— start EXTRACTED DATA —

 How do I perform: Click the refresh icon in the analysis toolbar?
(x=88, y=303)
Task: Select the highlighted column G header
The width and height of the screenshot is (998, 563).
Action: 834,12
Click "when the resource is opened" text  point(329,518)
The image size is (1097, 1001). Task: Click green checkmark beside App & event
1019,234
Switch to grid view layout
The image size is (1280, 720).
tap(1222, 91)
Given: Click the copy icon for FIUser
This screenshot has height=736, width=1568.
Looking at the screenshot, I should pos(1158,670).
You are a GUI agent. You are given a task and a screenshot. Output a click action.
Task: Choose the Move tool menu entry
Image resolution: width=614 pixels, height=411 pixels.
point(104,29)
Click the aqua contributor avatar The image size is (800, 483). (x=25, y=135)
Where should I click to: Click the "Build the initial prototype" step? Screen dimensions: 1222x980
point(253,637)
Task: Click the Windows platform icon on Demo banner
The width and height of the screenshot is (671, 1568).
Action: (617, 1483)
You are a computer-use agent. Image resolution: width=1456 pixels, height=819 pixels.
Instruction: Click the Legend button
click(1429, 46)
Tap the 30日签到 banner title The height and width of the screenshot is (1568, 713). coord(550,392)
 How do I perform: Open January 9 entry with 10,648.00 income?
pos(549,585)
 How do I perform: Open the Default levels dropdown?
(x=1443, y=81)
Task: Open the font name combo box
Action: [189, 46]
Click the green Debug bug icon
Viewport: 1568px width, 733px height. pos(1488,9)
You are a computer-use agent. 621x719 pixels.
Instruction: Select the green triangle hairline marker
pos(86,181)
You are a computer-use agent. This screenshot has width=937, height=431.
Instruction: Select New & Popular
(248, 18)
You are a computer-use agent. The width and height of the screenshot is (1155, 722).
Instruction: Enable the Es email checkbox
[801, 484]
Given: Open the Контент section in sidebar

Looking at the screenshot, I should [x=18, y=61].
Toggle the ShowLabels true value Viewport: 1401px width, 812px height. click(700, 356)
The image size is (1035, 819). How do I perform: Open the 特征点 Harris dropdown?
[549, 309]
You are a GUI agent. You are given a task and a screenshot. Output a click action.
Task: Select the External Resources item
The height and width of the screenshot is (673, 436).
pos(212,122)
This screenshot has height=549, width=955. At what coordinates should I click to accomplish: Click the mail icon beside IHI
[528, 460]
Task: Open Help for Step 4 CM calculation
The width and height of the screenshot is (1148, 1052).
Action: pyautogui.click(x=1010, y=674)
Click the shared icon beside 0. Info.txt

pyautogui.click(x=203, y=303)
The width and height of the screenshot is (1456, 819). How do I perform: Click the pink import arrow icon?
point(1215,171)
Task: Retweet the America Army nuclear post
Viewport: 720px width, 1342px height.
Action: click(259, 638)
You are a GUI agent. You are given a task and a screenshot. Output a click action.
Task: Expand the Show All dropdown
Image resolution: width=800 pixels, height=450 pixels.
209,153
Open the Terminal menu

— end EXTRACTED DATA —

Reproduce the records above line for line, without changing anything in them.

> **RESULT OF THIS EXERCISE**:
 How do I perform: Click the refresh icon in the analysis toolbar?
(x=88, y=303)
Task: Select the highlighted column G header
The width and height of the screenshot is (998, 563).
Action: 834,12
Click "when the resource is opened" text  point(329,518)
The image size is (1097, 1001). Task: Click green checkmark beside App & event
1019,234
Switch to grid view layout
The image size is (1280, 720).
tap(1222, 91)
Given: Click the copy icon for FIUser
This screenshot has height=736, width=1568.
Looking at the screenshot, I should pos(1158,670).
You are a GUI agent. You are given a task and a screenshot. Output a click action.
Task: Choose the Move tool menu entry
Image resolution: width=614 pixels, height=411 pixels.
point(104,29)
Click the aqua contributor avatar The image size is (800, 483). (x=25, y=135)
Where should I click to: Click the "Build the initial prototype" step? Screen dimensions: 1222x980
point(253,637)
Task: Click the Windows platform icon on Demo banner
The width and height of the screenshot is (671, 1568).
Action: (617, 1483)
You are a computer-use agent. Image resolution: width=1456 pixels, height=819 pixels.
Instruction: Click the Legend button
click(1429, 46)
Tap the 30日签到 banner title The height and width of the screenshot is (1568, 713). coord(550,392)
 How do I perform: Open January 9 entry with 10,648.00 income?
pos(549,585)
 How do I perform: Open the Default levels dropdown?
(x=1443, y=81)
Task: Open the font name combo box
Action: [189, 46]
Click the green Debug bug icon
Viewport: 1568px width, 733px height. pos(1488,9)
You are a computer-use agent. 621x719 pixels.
Instruction: Select the green triangle hairline marker
pos(86,181)
You are a computer-use agent. This screenshot has width=937, height=431.
Instruction: Select New & Popular
(248, 18)
You are a computer-use agent. The width and height of the screenshot is (1155, 722).
Instruction: Enable the Es email checkbox
[801, 484]
Given: Open the Контент section in sidebar

Looking at the screenshot, I should [x=18, y=61].
Toggle the ShowLabels true value Viewport: 1401px width, 812px height. click(700, 356)
The image size is (1035, 819). How do I perform: Open the 特征点 Harris dropdown?
[549, 309]
You are a GUI agent. You are given a task and a screenshot. Output a click action.
Task: Select the External Resources item
The height and width of the screenshot is (673, 436).
pos(212,122)
This screenshot has height=549, width=955. At what coordinates should I click to accomplish: Click the mail icon beside IHI
[528, 460]
Task: Open Help for Step 4 CM calculation
The width and height of the screenshot is (1148, 1052).
Action: pyautogui.click(x=1010, y=674)
Click the shared icon beside 0. Info.txt

pyautogui.click(x=203, y=303)
The width and height of the screenshot is (1456, 819). How do I perform: Click the pink import arrow icon?
point(1215,171)
Task: Retweet the America Army nuclear post
Viewport: 720px width, 1342px height.
Action: click(259, 638)
You are a GUI agent. You are given a task and a screenshot. Output a click action.
Task: Expand the Show All dropdown
Image resolution: width=800 pixels, height=450 pixels.
209,153
Open the Terminal menu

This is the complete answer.